* **OBJETIVO**
Traduza para o inglês esta frase do trecho sobre o caso Herzog: "Citaram o pedido de retificação do atestado de óbito realizado pela CNV, em 2012."

* **TRECHO SELECIONADO**
==============================

Em sede de alegações, os representantes do Estado afirmaram que já haviam
reconhecido internamente sua responsabilidade pelas violações perpetradas contra Herzog e,
com base na lei nº 9.140/95, o Estado havia pago indenização aos seus familiares. Por outro
lado, recorreram ao conteúdo do relatório final da CNV para concluir que não existiriam mais
dúvidas acerca das circunstâncias da morte do jornalista ‒ detido de forma ilegal, torturado e
assassinado nas instalações do DOI-CODI do II Exército. Citaram o pedido de retificação do
atestado de óbito realizado pela CNV, em 2012. E, finalmente, indicaram as recomendações do
relatório final quanto à responsabilização individual dos agentes públicos e a criação de um órgão
permanente para dar seguimento às ações e recomendações da CNV31.
Ainda sob esse viés, os representantes do Estado destacaram que os esforços
empreendidos pela CNV apoiavam os procedimentos de investigação criminal e as ações penais
ajuizadas pelo MPF desde a prolação da sentença Gomes Lund, em 201032. Indicaram que as
denúncias apresentadas pelo MPF se referiam “(a)o contexto de ataque sistemático e
generalizado à população civil em que os crimes foram praticados e à classificação dos fatos
como delitos de lesa-humanidade” (grifo nosso)33.

==============================

* **DADOS**
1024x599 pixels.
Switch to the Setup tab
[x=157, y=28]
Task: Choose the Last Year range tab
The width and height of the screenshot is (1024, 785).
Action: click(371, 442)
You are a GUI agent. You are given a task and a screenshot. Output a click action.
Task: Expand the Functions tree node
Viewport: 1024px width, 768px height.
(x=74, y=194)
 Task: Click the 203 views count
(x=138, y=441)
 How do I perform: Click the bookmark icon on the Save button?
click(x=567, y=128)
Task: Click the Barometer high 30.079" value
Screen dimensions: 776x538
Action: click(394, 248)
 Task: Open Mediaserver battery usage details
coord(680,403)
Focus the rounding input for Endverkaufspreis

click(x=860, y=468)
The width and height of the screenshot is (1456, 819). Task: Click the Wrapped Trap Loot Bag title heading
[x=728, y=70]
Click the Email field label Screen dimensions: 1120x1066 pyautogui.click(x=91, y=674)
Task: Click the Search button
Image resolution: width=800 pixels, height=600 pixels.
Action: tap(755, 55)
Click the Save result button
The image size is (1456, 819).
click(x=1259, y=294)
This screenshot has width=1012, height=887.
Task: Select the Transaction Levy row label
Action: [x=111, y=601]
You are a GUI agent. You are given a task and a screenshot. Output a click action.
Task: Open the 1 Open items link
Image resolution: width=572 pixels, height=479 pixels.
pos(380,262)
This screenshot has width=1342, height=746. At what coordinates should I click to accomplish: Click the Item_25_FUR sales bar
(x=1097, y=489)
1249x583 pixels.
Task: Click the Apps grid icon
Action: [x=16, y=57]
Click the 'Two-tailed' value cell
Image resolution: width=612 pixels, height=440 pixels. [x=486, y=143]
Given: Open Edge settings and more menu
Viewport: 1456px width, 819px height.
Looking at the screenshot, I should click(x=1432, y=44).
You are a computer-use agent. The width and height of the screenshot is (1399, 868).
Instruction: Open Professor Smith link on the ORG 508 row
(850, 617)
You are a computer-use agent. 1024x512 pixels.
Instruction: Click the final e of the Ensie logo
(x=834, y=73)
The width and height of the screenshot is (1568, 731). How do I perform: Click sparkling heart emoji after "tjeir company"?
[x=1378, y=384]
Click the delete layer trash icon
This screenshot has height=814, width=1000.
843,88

==============================

* **RESPOSTA ESCRITA**
They cited the request for correction of the death certificate made by the CNV in 2012.